▶ **Task brief**: Reproduce every entry exactly.

[Pixel coordinate grounding data]
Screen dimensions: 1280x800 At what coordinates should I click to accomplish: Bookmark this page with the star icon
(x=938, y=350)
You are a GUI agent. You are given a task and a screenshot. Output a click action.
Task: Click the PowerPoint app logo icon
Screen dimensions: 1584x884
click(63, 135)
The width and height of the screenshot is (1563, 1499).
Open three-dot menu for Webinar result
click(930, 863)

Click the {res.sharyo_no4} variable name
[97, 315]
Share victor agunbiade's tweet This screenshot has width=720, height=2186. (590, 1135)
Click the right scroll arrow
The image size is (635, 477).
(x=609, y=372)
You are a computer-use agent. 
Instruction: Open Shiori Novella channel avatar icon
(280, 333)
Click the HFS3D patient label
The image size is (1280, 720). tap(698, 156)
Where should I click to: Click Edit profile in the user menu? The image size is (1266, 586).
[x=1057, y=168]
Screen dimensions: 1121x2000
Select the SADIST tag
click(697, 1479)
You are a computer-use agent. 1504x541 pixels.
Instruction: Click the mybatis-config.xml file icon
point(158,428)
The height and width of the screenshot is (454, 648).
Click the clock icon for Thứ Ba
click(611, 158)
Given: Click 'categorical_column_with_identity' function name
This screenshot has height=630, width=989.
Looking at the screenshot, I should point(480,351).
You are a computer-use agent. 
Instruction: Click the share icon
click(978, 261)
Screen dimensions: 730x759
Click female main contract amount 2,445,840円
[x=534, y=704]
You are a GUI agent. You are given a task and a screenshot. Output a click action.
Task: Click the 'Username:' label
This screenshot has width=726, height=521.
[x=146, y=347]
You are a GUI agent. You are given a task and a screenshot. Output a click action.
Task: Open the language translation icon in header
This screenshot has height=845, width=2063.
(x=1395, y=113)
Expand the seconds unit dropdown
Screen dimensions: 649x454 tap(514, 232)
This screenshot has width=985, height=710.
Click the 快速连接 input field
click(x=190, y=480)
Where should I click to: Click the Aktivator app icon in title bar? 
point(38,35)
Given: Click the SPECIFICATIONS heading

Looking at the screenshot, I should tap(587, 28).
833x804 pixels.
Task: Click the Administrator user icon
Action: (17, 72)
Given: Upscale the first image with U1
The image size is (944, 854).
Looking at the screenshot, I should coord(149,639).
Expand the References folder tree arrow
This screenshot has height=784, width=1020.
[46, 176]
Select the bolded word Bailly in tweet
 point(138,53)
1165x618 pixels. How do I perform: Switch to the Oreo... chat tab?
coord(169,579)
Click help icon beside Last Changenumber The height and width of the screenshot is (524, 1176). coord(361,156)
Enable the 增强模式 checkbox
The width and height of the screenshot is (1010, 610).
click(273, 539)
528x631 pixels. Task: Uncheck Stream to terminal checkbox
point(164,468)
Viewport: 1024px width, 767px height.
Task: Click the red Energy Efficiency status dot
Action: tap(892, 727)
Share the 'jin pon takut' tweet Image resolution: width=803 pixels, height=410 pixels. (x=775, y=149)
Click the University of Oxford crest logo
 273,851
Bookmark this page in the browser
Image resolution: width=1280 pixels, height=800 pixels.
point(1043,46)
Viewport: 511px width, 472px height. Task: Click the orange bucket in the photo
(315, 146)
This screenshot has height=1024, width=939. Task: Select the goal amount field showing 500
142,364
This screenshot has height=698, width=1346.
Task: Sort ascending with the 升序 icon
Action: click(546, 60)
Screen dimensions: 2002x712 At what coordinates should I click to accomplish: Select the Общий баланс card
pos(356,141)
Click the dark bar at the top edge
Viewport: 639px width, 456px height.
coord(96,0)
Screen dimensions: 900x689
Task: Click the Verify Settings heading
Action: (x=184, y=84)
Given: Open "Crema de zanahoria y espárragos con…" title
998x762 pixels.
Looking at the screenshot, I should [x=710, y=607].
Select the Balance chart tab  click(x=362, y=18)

▶ **Problem solution**:
Screen dimensions: 1280x800 At what coordinates should I click to accomplish: Bookmark this page with the star icon
(x=938, y=350)
You are a GUI agent. You are given a task and a screenshot. Output a click action.
Task: Click the PowerPoint app logo icon
Screen dimensions: 1584x884
click(63, 135)
The width and height of the screenshot is (1563, 1499).
Open three-dot menu for Webinar result
click(930, 863)

Click the {res.sharyo_no4} variable name
[97, 315]
Share victor agunbiade's tweet This screenshot has width=720, height=2186. (590, 1135)
Click the right scroll arrow
The image size is (635, 477).
(x=609, y=372)
You are a computer-use agent. 
Instruction: Open Shiori Novella channel avatar icon
(280, 333)
Click the HFS3D patient label
The image size is (1280, 720). tap(698, 156)
Where should I click to: Click Edit profile in the user menu? The image size is (1266, 586).
[x=1057, y=168]
Screen dimensions: 1121x2000
Select the SADIST tag
click(697, 1479)
You are a computer-use agent. 1504x541 pixels.
Instruction: Click the mybatis-config.xml file icon
point(158,428)
The height and width of the screenshot is (454, 648).
Click the clock icon for Thứ Ba
click(611, 158)
Given: Click 'categorical_column_with_identity' function name
This screenshot has height=630, width=989.
Looking at the screenshot, I should point(480,351).
You are a computer-use agent. 
Instruction: Click the share icon
click(978, 261)
Screen dimensions: 730x759
Click female main contract amount 2,445,840円
[x=534, y=704]
You are a GUI agent. You are given a task and a screenshot. Output a click action.
Task: Click the 'Username:' label
This screenshot has width=726, height=521.
[x=146, y=347]
You are a GUI agent. You are given a task and a screenshot. Output a click action.
Task: Open the language translation icon in header
This screenshot has height=845, width=2063.
(x=1395, y=113)
Expand the seconds unit dropdown
Screen dimensions: 649x454 tap(514, 232)
This screenshot has width=985, height=710.
Click the 快速连接 input field
click(x=190, y=480)
Where should I click to: Click the Aktivator app icon in title bar? 
point(38,35)
Given: Click the SPECIFICATIONS heading

Looking at the screenshot, I should tap(587, 28).
833x804 pixels.
Task: Click the Administrator user icon
Action: (17, 72)
Given: Upscale the first image with U1
The image size is (944, 854).
Looking at the screenshot, I should coord(149,639).
Expand the References folder tree arrow
This screenshot has height=784, width=1020.
[46, 176]
Select the bolded word Bailly in tweet
 point(138,53)
1165x618 pixels. How do I perform: Switch to the Oreo... chat tab?
coord(169,579)
Click help icon beside Last Changenumber The height and width of the screenshot is (524, 1176). coord(361,156)
Enable the 增强模式 checkbox
The width and height of the screenshot is (1010, 610).
click(273, 539)
528x631 pixels. Task: Uncheck Stream to terminal checkbox
point(164,468)
Viewport: 1024px width, 767px height.
Task: Click the red Energy Efficiency status dot
Action: tap(892, 727)
Share the 'jin pon takut' tweet Image resolution: width=803 pixels, height=410 pixels. (x=775, y=149)
Click the University of Oxford crest logo
 273,851
Bookmark this page in the browser
Image resolution: width=1280 pixels, height=800 pixels.
point(1043,46)
Viewport: 511px width, 472px height. Task: Click the orange bucket in the photo
(315, 146)
This screenshot has height=1024, width=939. Task: Select the goal amount field showing 500
142,364
This screenshot has height=698, width=1346.
Task: Sort ascending with the 升序 icon
Action: click(546, 60)
Screen dimensions: 2002x712 At what coordinates should I click to accomplish: Select the Общий баланс card
pos(356,141)
Click the dark bar at the top edge
Viewport: 639px width, 456px height.
coord(96,0)
Screen dimensions: 900x689
Task: Click the Verify Settings heading
Action: (x=184, y=84)
Given: Open "Crema de zanahoria y espárragos con…" title
998x762 pixels.
Looking at the screenshot, I should [x=710, y=607].
Select the Balance chart tab  click(x=362, y=18)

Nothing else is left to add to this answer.